▶ WORK REQUIRED: For the material below, return exactly the lines starting at the line containing "Click the end" and ending at the line containing "You are a computer-use", both ends included, and no others.

▶ INPUT DATA:
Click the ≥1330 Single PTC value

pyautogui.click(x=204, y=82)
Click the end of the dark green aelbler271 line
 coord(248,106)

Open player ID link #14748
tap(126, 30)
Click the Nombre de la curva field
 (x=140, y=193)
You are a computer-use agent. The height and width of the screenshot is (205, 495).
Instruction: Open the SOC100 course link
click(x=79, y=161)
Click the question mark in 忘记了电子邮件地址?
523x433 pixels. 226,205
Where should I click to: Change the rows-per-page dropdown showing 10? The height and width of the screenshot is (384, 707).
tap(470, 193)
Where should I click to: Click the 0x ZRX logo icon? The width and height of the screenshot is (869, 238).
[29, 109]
* * *
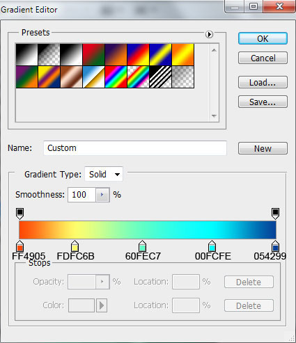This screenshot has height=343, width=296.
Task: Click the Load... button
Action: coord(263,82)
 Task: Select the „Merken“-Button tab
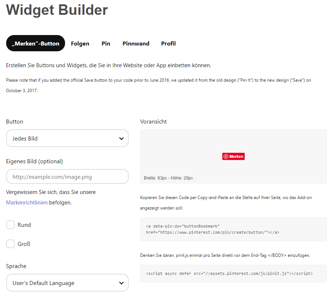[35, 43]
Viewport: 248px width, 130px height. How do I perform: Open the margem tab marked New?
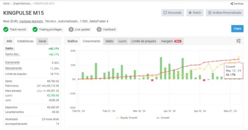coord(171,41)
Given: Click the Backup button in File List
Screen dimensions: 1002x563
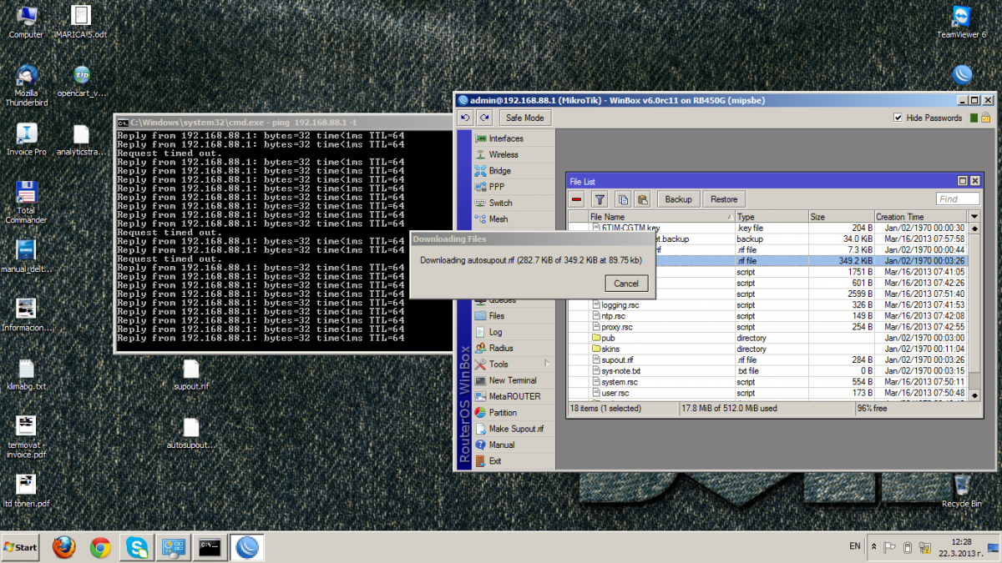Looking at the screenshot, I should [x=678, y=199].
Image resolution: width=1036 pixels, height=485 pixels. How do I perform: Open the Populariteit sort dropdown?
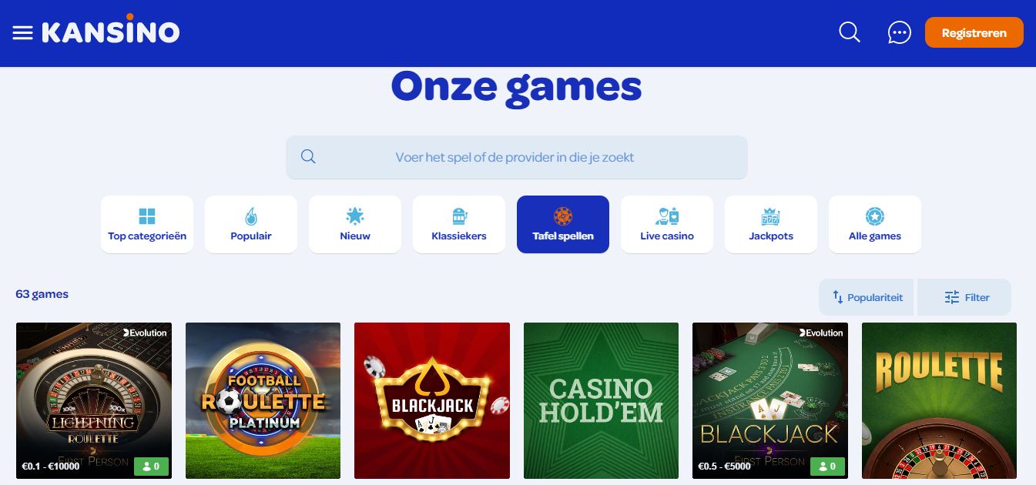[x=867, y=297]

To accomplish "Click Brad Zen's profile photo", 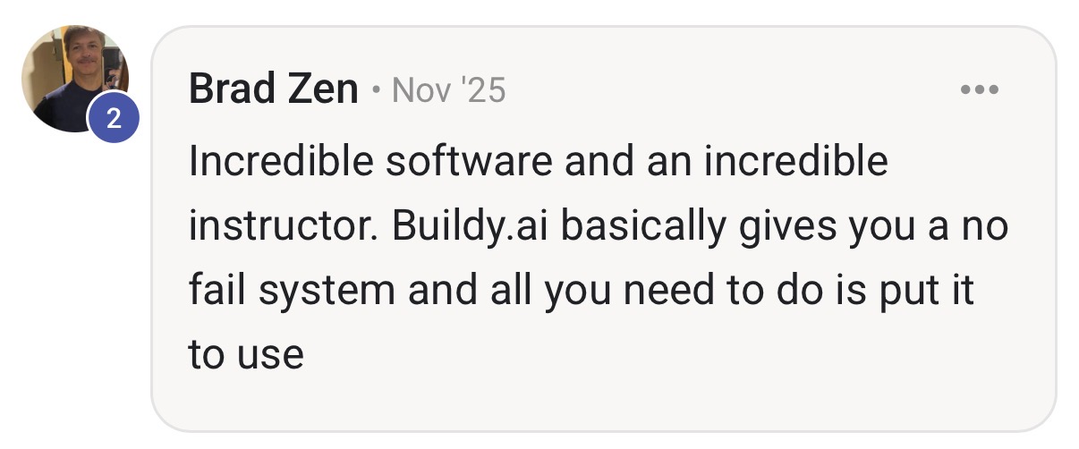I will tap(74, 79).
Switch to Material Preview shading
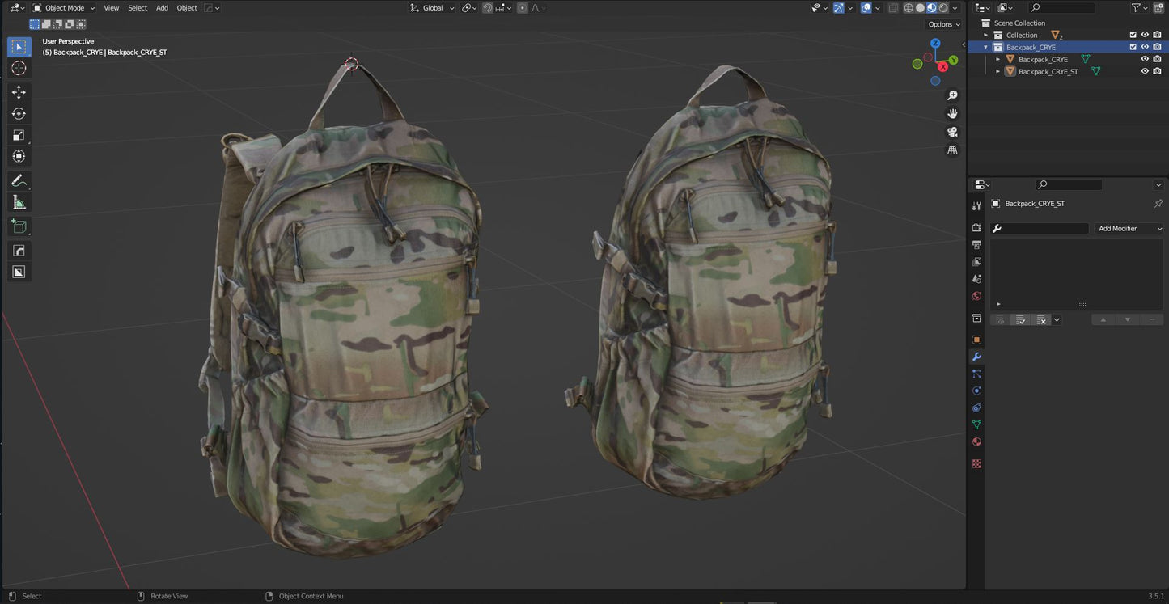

▶ EXERCISE OUTPUT:
Click the end of the dark green aelbler271 line
 coord(248,106)

Open player ID link #14748
tap(126, 30)
Click the Nombre de la curva field
 (x=140, y=193)
You are a computer-use agent. The height and width of the screenshot is (205, 495).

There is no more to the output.